ASHP also asks that FDA reconsider the 1,000-unit limit on six-month aggregate batches. This threshold can be reached very quickly by repackaging products in short supply into unit-of-use package sizes. It’s highly unlikely that a traditional 503B outsourcing facility will be able to produce, package, and ship products using the default BUDs to make them practical for most customers. Therefore, default BUDs are more likely to be used by health-system-owned 503B facilities making aseptically prepared products from FDA-approved components. The concept of a default BUD was established because of the limited risk from a product aseptically prepared with proper engineering and administrative controls if used within a relatively short timeframe. The total number of products made in a six-month period should not have any impact on that level of risk.

ASHP also recommends that the term “contains a preservative” in Table D be changed to “preserved” to more accurately reflect requirements in USP General Chapter <51> — Antimicrobial Effectiveness Testing. The default BUD for nonsterile drug products references USP General Chapter <51> (line 1587), but the sterile default BUD does not. Meeting the requirements in General Chapter <51> demonstrates the effectiveness of the preservative as opposed to simply requiring the presence of a preservative.

Packaging and Labels

ASHP strongly recommends FDA include requirements in USP General Chapter <7> for packaging and product labels. Outsourcing facilities have been instrumental in health-system drug shortage management strategies. The ability to purchase products not otherwise available from commercial manufacturers has allowed us to continue providing the most effective and safe care to patients through many challenging shortages. However, there have been safety concerns about packaging and labels from some outsourcing facilities.

In May 2018, the Institute for Safe Medication Practices published a National Action Network (NAN) Alert about the availability of concentrated potassium chloride in syringe form.1 The syringe package form increases the risk of undiluted administration to patients, with likely fatal results. The NAN Alert also describes a potassium chloride vial from a 503B outsourcing facility without the black ferrule required by USP General Chapter <7>. Although the vial had a black cap, once the black cap was removed it looked nearly identical to a calcium chloride vial from the same outsourcing facility.

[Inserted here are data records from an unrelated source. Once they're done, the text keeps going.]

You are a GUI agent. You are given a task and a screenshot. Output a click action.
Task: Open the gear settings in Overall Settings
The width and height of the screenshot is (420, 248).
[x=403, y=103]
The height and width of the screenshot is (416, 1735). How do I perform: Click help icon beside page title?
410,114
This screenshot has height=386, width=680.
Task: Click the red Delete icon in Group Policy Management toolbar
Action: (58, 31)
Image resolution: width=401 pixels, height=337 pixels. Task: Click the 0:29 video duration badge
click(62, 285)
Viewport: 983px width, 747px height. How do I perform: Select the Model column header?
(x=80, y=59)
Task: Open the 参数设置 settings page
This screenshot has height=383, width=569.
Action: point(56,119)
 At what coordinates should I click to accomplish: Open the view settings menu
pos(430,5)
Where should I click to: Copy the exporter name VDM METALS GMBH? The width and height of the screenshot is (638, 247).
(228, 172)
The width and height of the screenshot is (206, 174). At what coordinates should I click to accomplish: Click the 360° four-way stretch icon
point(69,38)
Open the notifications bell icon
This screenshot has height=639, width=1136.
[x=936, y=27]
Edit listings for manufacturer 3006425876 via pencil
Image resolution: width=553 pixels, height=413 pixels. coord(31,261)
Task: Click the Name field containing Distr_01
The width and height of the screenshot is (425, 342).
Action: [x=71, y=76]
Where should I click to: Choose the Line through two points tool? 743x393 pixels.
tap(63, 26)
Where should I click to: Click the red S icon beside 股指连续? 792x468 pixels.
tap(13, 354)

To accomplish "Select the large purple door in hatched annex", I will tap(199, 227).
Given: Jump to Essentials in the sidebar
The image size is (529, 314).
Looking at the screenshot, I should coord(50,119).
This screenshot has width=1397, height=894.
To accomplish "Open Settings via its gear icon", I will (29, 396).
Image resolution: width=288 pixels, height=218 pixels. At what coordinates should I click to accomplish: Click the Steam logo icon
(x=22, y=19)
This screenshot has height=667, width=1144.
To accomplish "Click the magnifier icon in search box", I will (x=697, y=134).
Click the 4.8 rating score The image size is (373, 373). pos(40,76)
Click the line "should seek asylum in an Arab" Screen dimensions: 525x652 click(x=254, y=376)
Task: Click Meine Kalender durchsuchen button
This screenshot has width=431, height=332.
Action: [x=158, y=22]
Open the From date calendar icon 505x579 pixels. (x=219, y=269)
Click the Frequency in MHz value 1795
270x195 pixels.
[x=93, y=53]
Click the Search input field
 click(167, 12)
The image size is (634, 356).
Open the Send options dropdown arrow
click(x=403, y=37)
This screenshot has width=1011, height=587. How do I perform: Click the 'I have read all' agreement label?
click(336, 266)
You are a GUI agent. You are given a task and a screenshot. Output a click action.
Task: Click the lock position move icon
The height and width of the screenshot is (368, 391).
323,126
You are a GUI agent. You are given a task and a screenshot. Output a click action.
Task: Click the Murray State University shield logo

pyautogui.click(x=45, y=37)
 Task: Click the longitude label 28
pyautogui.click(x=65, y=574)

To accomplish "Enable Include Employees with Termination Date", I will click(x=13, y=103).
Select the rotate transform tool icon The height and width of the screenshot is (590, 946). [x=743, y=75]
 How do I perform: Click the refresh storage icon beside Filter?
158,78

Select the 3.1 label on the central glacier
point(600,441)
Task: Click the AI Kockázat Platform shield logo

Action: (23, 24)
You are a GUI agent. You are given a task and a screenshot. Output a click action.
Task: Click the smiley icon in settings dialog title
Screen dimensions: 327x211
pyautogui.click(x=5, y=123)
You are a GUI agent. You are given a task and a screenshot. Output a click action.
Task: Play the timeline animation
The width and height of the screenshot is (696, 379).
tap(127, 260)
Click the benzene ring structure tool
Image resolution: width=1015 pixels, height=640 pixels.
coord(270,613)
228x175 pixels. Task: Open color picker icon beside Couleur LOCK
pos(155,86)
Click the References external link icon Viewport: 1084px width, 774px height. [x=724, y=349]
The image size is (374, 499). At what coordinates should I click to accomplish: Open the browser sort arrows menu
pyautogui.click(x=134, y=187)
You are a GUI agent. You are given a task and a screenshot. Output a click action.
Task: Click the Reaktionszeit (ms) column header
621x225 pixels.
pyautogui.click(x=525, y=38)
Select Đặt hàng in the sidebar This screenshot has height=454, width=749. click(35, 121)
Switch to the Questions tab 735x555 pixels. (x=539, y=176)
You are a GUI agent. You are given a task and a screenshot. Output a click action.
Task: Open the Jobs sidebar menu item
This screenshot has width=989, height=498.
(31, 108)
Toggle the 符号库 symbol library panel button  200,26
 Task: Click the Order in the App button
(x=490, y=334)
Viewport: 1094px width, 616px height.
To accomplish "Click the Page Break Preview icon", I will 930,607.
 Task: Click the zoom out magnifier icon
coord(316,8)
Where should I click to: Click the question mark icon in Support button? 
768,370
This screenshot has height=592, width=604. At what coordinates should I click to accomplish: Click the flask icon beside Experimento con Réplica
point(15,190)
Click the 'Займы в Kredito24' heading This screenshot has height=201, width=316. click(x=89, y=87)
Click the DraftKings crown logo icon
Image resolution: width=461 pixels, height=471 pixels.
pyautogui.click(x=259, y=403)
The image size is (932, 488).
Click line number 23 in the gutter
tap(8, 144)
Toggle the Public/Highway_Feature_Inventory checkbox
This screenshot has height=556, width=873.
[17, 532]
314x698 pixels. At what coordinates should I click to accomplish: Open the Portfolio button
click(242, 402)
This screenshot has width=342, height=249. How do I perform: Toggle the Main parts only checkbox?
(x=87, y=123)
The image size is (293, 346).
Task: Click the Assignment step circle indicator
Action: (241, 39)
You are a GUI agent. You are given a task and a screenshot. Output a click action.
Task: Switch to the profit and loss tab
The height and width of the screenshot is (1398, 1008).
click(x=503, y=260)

In March 2018, ISMP also described examples of succinylcholine and epinephrine near-misses associated with syringes lacking a prominent strength per total volume on labels per USP General Chapter <7>.2 These packaging and labeling practices pose a risk to patient safety.

ASHP appreciates this opportunity to provide FDA with feedback on cGMP for 503B outsourcing facilities. We look forward to continuing to work with FDA to develop a workable and effective compounding regulatory framework that includes guaranteeing the quality and safety of products from 503B outsourcing facilities. Please contact me if you have any questions on ASHP’s comments. I can be reached by telephone at 301-664-8617 or by email at [email protected].

Michael Ganio, Pharm.D., M.S., FASHP
Director, Pharmacy Practice and Quality
Center on Medication Safety and Quality

1 Institute for Safe Medication Practices. National Action Network Alert — Safe Handling of Concentrated Electrolyte Products from Outsourcing Facilities During Critical Drug Shortages. (accessed 2019 February 8).

2 Institute for Safe Medication Practices. FDA Guidance Needed to Assure Safe Labeling Practices by 503A and 503B Compounders. (accessed 2019 February 8).